The less said about Griff the Invisible, the better. This wan, fey little Australian film stretches the notion of quirkiness far past the snapping point -- though the film itself has very little in the way of snap.
Ryan Kwanten (of True Blood fame) plays the title character, a nerdy office worker who is bullied by a coworker and does his best to disappear in plain sight each day. But Griff's big secret is that he spends his off-hours dressed in black neoprene, complete with rubberized hood and goggles and a big yellow "G" on his chest.
Yes, you guessed it: Griff is secretly a self-styled superhero, patrolling the streets for criminals. He administers beatdowns, growls "Get out of my neighborhood" and disappears up misty alleys.
This is well-worn territory, thanks to films like Kick-Ass, Super, and even the recent documentary, Superheroes. The bottom line: It takes a semi-delusional individual to try become an amateur crime-fighter - and fighting crime isn't as easy as the Batman movies make it look.
There's more, of course, in this limp semi-comedy from director Leon Ford. Griff meets a kindred spirit in Melody (Maeve Dermody), who happens to be dating Griff's older brother. Griff is trying to find the ingredients to make a suit that will render him invisible; Melody believes that the space between atoms means that she can find a way to walk through walls. They spot each other as kindred spirits because, well, it takes one to know one. Can you say "twee"?

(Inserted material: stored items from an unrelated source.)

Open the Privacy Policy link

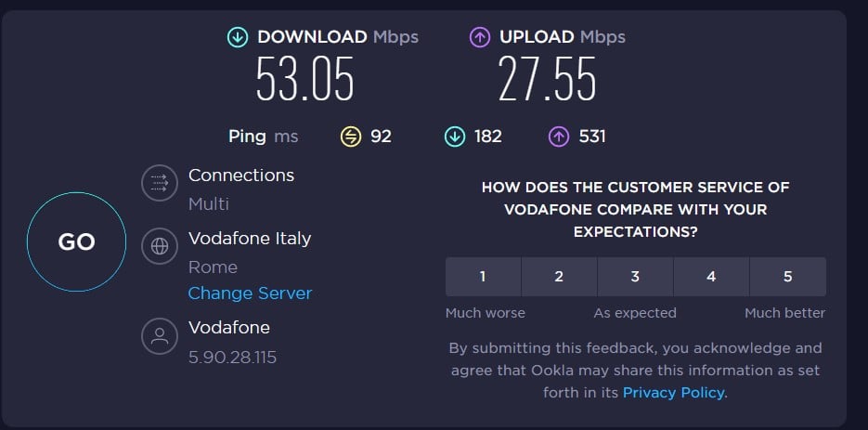[x=674, y=392]
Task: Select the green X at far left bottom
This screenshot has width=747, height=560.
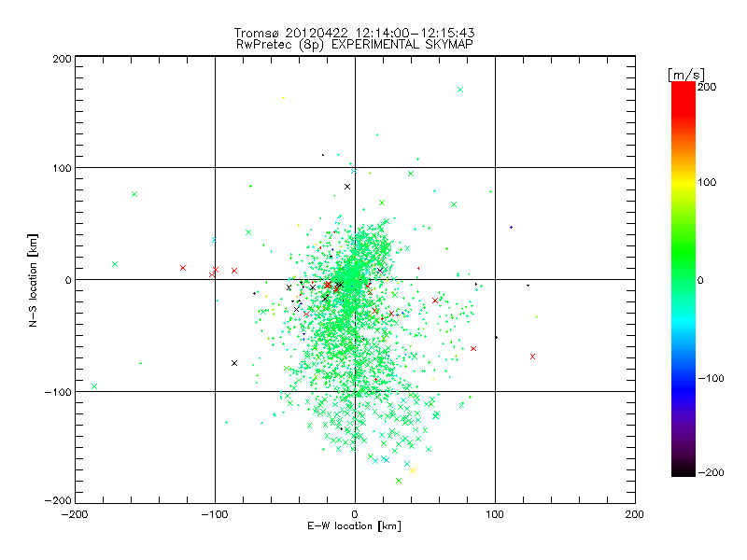Action: tap(94, 386)
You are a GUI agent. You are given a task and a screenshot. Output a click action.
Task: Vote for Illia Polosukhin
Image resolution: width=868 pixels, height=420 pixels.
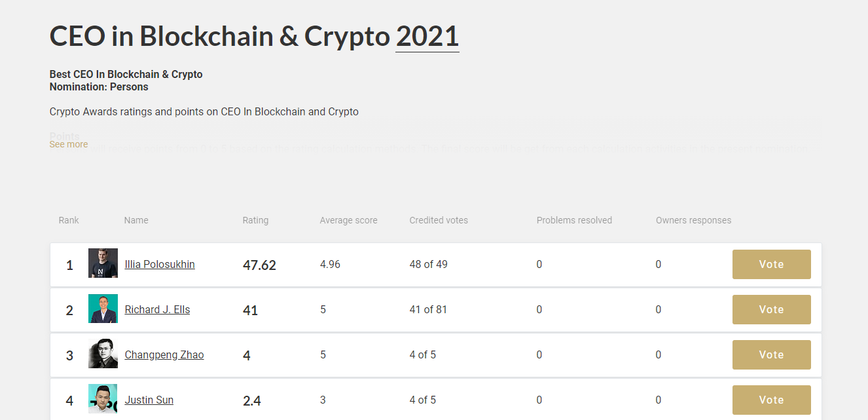click(x=771, y=265)
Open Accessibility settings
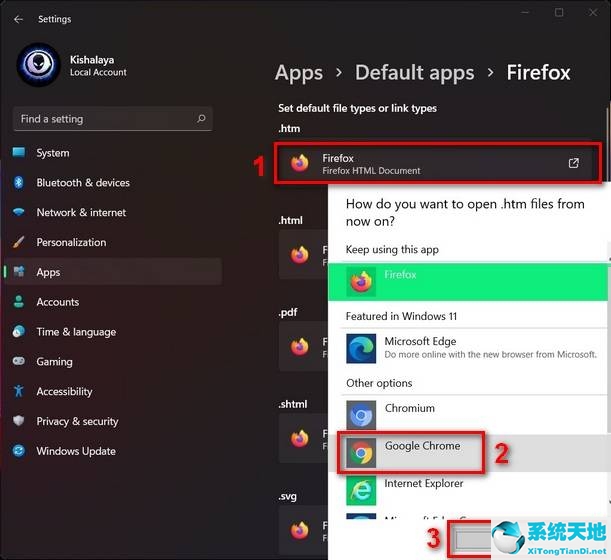 (x=64, y=392)
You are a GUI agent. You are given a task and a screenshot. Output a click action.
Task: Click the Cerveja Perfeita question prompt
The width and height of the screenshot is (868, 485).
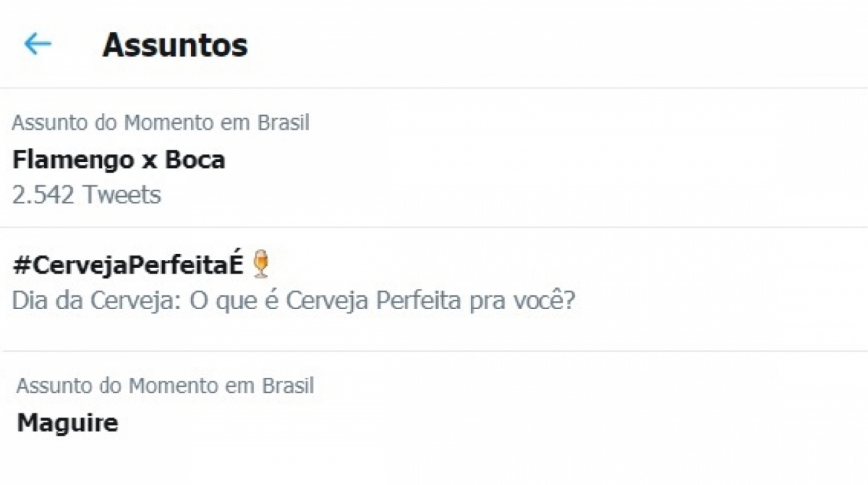point(293,300)
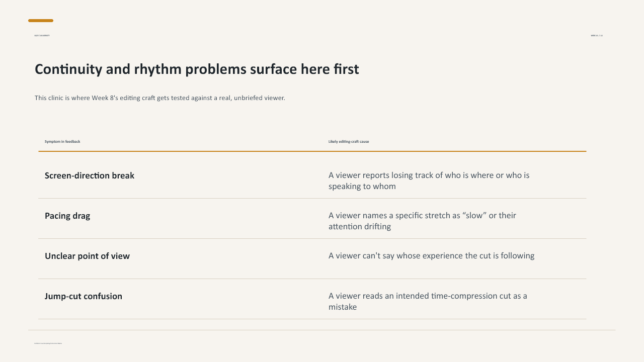Screen dimensions: 644x362
Task: Click the text about losing track of who is where
Action: coord(429,180)
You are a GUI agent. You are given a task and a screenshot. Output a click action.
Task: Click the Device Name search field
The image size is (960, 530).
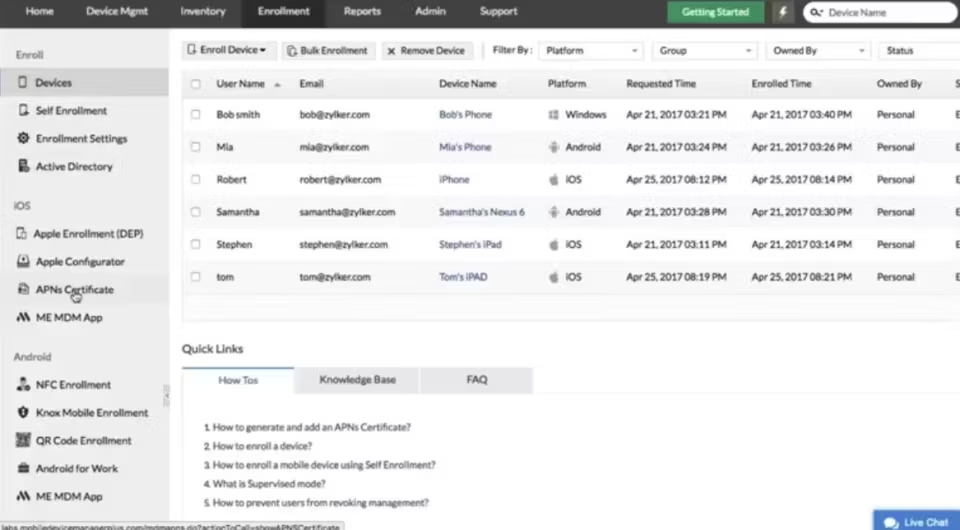pos(885,13)
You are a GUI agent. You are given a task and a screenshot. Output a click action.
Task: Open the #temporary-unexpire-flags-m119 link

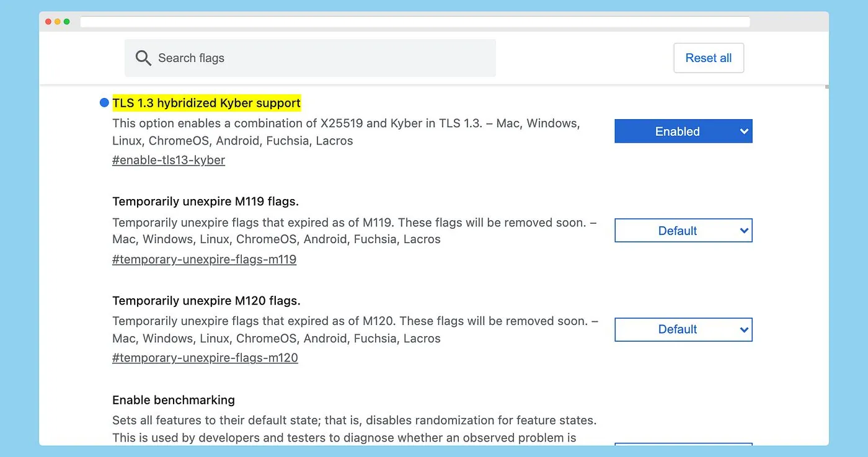pos(205,259)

This movie goes nowhere fast and is built around the fizz-less chemistry between Kwanten and Dermody. Kwanten has a face that is like a cartoon version of dim-witted handsomeness, which is what makes him so perfect on "True Blood." On the other hand, it also seems to block the expression of any intelligent thought he might be having.
Griff the Invisible is guaranteed to disappear practically while you're watching it.